## Excerpt
>> Begin

WIP in putting together simpler analysis MVP

ooni · Oct 21, 2024 · a097569 · a097569
1 parent 825f5c7
commit a097569
Show file tree

Hide file tree

Showing 9 changed files with 2,314 additions and 278 deletions.
diff --git a/oonidata/dist/oonidata-0.3.0-py2.py3-none-any.whl b/oonidata/dist/oonidata-0.3.0-py2.py3-none-any.whl
diff --git a/oonidata/src/oonidata/models/experiment_result.py b/oonidata/src/oonidata/models/experiment_result.py
@@ -1,5 +1,7 @@
 import dataclasses
-from dataclasses import dataclass
+
+from typing import TypedDict
+from dataclasses import asdict, dataclass
 import logging
 from typing import Any, Dict, Generator, List, Optional, NamedTuple, Mapping, Tuple
 from enum import Enum
@@ -190,18 +192,29 @@ class MeasurementExperimentResult:
     confirmed: Optional[bool]
 
 
+class Loni(TypedDict):
+    ok: float
+    down: float
+    blocked: float
+    label: str
+    target: str
+
+
 class ExperimentResult(NamedTuple):
     __table_name__ = "experiment_result"
 
+    created_at: datetime
+
     measurement_uid: str
-    observation_id: str
     report_id: str
-    input: Optional[str]
-    timestamp: datetime
-    created_at: datetime
 
-    probe_asn: int
+    input: str
+    input_options: Dict[str, Any]
+    domain: str
+    domain_category_code: str
+
     probe_cc: str
+    probe_asn: int
 
     probe_as_org_name: str
     probe_as_cc: str
@@ -214,91 +227,133 @@ class ExperimentResult(NamedTuple):
     resolver_as_cc: Optional[str]
     resolver_cc: Optional[str]
 
+    test_name: str
+    test_version: str
+    nettest_group: str
+
+    software_name: str
+    software_version: str
+
+    architecture: Optional[str]
+    engine_name: Optional[str]
+    engine_version: Optional[str]
+
+    measurement_start_time: datetime
+
+    test_runtime: float
+
+    test_helper_address: Optional[str]
+    test_helper_type: Optional[str]
+    ooni_run_link_id: Optional[str]
+
     anomaly: bool
     confirmed: bool
+    msm_failure: bool
 
-    ## These fields will be shared by multiple experiment results in a given
-    ## measurement
-    # Indicates the experiment group for this particular result, ex. im,
-    # websites, circumvention
-    experiment_group: str
-    # The domain name for the specified target
-    domain_name: str
-    # A string indicating the name of the target, ex. Signal, Facebook website
-    target_name: str
+    probe_analysis: Optional[str]
 
-    ## These fields are unique to a particular experiment result
-    # A string indicating the subject of this experiment result, for example an
-    # IP:port combination.

>> End

## Records provided
>> Begin

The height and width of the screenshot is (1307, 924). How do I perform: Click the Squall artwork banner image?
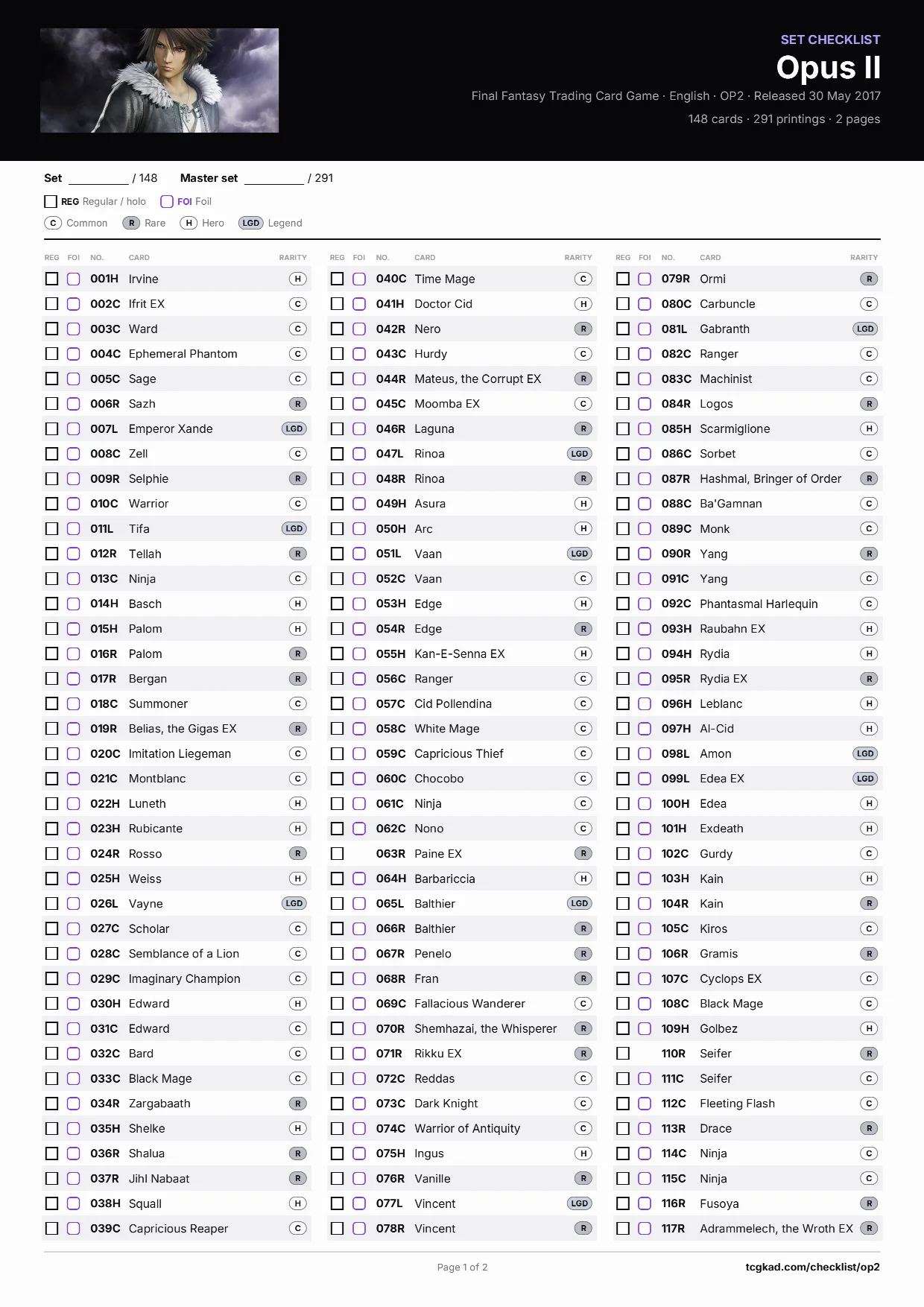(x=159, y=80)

>> End
>> Begin

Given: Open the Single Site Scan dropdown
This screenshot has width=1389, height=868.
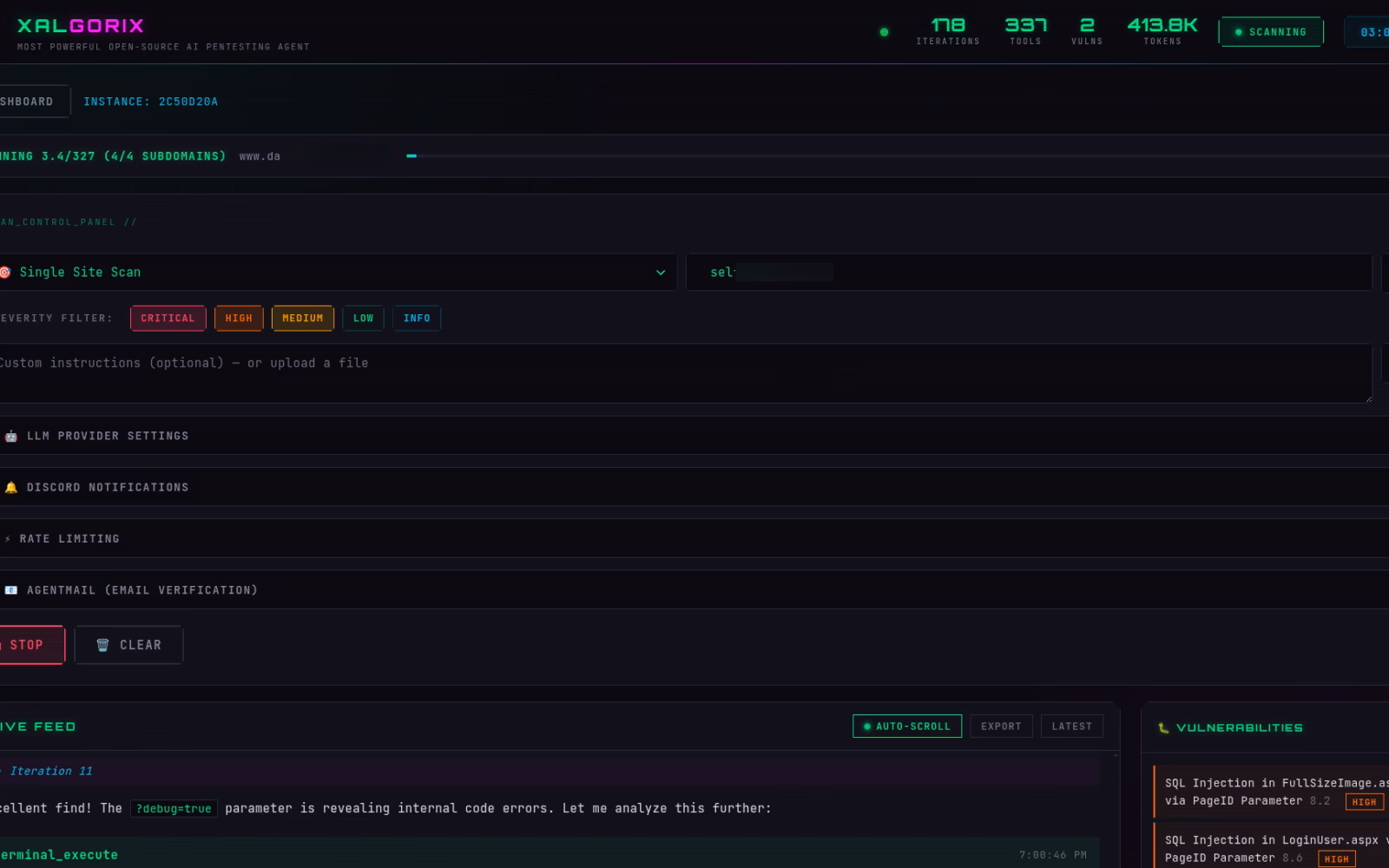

>> End
>> Begin

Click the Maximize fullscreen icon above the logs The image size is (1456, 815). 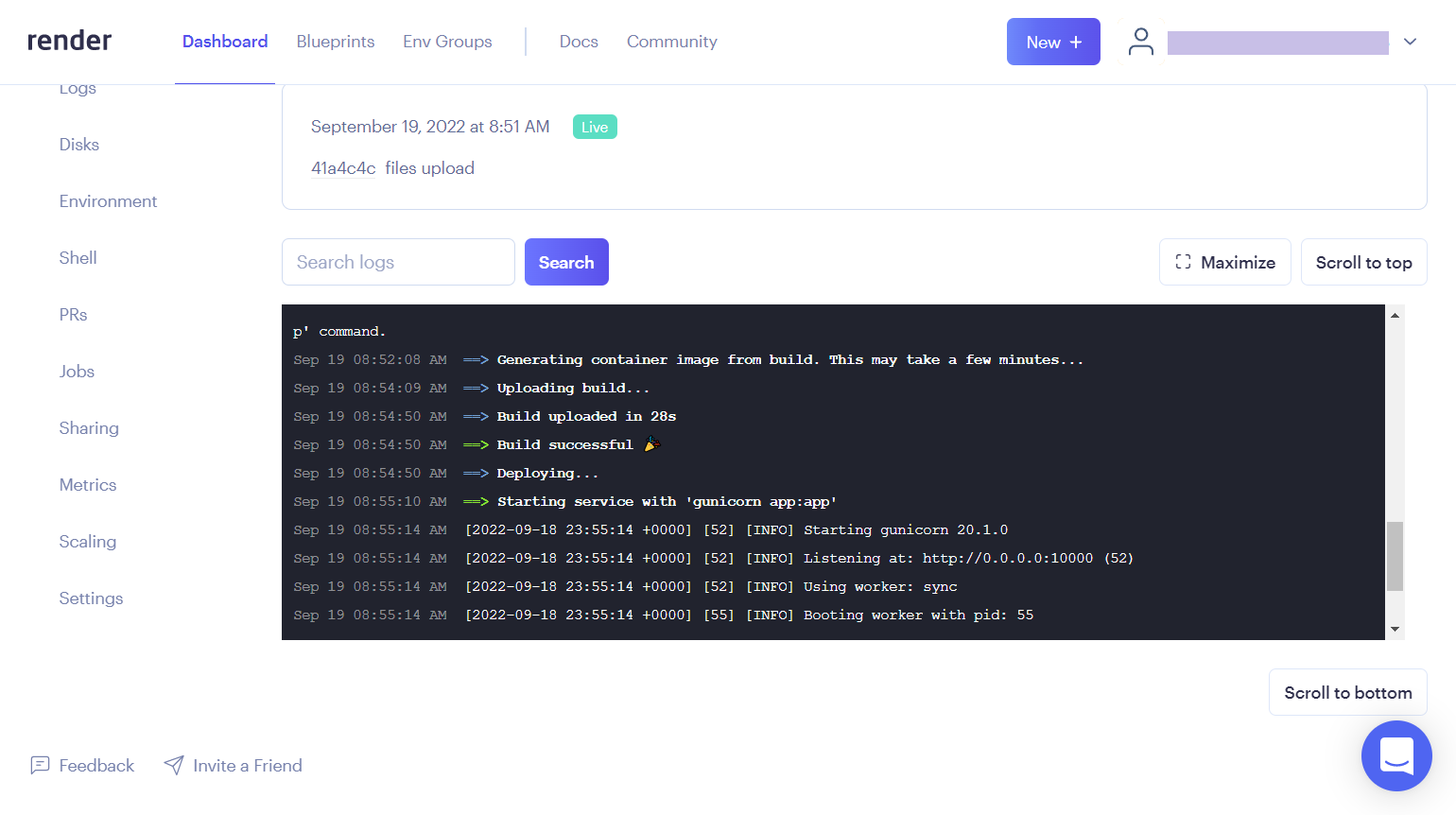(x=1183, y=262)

>> End

In the commit diff, list every field that the new Loni class declares, along with its type.

## Answer for the task
ok: float
down: float
blocked: float
label: str
target: str